## [DATA SUPPLIED]

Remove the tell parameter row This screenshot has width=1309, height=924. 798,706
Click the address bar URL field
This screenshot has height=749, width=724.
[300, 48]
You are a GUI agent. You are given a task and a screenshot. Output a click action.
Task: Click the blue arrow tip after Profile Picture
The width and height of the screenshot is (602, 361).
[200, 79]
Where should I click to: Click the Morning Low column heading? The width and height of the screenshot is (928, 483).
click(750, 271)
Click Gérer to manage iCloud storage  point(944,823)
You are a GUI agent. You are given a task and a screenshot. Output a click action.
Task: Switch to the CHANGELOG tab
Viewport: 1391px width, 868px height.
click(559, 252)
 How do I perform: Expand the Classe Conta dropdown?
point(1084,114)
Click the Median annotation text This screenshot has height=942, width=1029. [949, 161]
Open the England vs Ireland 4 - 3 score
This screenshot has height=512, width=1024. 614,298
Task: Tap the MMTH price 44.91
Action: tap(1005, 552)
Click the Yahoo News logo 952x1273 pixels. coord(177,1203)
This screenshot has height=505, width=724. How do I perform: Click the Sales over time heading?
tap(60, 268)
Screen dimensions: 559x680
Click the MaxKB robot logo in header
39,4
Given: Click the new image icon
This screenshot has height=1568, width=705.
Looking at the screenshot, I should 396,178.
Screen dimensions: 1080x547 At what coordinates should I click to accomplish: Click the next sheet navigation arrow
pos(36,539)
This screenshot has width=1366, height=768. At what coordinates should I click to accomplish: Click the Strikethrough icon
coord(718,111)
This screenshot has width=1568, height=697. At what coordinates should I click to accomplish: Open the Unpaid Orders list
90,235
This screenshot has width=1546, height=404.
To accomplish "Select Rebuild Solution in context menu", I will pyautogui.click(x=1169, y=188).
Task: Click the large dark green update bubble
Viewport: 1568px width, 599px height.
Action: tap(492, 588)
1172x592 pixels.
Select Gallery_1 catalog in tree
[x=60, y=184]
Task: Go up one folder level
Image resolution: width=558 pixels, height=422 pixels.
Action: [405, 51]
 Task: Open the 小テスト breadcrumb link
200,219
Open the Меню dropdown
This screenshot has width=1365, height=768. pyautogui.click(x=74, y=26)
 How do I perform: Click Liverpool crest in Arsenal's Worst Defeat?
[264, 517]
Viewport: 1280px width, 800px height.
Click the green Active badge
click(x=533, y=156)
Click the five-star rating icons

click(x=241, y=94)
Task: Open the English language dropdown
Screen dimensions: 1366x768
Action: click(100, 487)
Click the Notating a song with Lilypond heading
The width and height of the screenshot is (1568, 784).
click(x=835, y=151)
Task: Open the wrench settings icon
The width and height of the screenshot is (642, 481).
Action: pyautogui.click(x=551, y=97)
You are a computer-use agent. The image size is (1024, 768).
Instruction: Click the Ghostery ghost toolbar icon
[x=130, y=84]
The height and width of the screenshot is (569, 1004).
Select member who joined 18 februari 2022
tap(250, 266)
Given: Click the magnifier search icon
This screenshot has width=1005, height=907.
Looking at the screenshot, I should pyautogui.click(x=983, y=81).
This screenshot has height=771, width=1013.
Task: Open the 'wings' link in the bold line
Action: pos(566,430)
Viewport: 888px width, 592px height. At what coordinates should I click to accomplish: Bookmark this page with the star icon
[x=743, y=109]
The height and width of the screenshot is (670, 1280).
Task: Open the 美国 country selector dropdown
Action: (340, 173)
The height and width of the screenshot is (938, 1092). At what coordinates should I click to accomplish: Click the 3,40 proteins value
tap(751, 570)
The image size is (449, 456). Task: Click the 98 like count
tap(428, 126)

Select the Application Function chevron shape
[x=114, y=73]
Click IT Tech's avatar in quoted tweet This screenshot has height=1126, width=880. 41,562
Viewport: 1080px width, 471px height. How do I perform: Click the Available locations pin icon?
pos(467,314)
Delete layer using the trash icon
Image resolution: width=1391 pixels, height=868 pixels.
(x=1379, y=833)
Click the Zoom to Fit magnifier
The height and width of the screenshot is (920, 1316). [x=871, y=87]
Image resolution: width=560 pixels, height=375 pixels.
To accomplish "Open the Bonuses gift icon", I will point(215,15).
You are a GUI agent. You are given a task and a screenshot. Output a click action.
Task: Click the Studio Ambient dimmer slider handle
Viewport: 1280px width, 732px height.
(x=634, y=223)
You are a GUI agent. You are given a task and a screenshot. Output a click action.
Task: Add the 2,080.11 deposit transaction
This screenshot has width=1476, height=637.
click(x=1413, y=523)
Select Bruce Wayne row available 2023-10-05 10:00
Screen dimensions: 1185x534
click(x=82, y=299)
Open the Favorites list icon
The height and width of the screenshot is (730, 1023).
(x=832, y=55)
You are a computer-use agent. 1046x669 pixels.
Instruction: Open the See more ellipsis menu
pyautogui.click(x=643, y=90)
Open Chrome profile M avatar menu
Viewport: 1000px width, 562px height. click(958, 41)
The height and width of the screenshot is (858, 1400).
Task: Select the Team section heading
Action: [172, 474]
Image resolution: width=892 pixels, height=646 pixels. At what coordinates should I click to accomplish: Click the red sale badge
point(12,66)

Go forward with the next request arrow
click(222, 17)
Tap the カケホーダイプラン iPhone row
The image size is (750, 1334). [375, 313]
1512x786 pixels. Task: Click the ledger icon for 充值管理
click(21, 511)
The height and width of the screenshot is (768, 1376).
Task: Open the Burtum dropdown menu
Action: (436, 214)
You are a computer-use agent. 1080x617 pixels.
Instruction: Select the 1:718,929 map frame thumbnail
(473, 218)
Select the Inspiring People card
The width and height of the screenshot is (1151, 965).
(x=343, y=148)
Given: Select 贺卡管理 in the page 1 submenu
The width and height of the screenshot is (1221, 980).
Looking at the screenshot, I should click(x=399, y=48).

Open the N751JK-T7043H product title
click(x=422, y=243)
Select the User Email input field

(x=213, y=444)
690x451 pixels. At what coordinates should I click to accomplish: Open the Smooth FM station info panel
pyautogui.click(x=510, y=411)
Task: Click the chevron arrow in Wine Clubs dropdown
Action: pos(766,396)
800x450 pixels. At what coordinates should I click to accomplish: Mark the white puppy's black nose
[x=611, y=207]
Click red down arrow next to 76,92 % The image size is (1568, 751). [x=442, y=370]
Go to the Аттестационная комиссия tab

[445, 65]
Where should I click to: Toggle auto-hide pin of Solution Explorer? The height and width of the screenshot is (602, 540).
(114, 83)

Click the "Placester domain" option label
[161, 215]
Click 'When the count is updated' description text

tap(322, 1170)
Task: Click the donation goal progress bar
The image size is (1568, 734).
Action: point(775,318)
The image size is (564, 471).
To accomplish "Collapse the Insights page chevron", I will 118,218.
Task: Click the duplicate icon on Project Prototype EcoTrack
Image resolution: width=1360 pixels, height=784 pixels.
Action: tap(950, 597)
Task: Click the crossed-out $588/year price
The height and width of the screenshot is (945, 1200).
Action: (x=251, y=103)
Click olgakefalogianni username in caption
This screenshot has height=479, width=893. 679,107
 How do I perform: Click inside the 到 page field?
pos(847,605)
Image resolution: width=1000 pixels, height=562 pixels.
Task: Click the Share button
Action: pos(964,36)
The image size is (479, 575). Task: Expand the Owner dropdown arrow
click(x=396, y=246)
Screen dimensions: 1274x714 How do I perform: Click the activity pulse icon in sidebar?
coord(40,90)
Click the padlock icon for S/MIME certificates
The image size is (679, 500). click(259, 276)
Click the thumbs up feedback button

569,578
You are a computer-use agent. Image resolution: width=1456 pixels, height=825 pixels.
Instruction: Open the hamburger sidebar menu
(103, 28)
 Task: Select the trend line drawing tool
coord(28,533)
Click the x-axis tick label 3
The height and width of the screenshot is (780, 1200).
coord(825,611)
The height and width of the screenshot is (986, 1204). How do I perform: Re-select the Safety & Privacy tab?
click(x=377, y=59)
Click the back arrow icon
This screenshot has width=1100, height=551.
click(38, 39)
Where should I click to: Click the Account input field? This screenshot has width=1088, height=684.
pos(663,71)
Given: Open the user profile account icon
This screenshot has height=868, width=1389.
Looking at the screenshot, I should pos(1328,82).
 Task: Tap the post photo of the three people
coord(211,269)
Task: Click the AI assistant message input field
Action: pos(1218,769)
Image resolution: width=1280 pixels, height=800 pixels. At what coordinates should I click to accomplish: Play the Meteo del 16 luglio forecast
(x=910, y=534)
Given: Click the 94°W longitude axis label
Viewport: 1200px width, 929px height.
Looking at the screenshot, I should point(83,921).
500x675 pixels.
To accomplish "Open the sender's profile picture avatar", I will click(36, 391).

## [TASK STATEMENT]
Set down, unchanged, only those lines above that fall between the line with "Click Gérer to" and the line with "Click the Median", the two end lines included.

## [TASK SOLUTION]
Click Gérer to manage iCloud storage  point(944,823)
You are a GUI agent. You are given a task and a screenshot. Output a click action.
Task: Switch to the CHANGELOG tab
Viewport: 1391px width, 868px height.
click(559, 252)
 How do I perform: Expand the Classe Conta dropdown?
point(1084,114)
Click the Median annotation text This screenshot has height=942, width=1029. [949, 161]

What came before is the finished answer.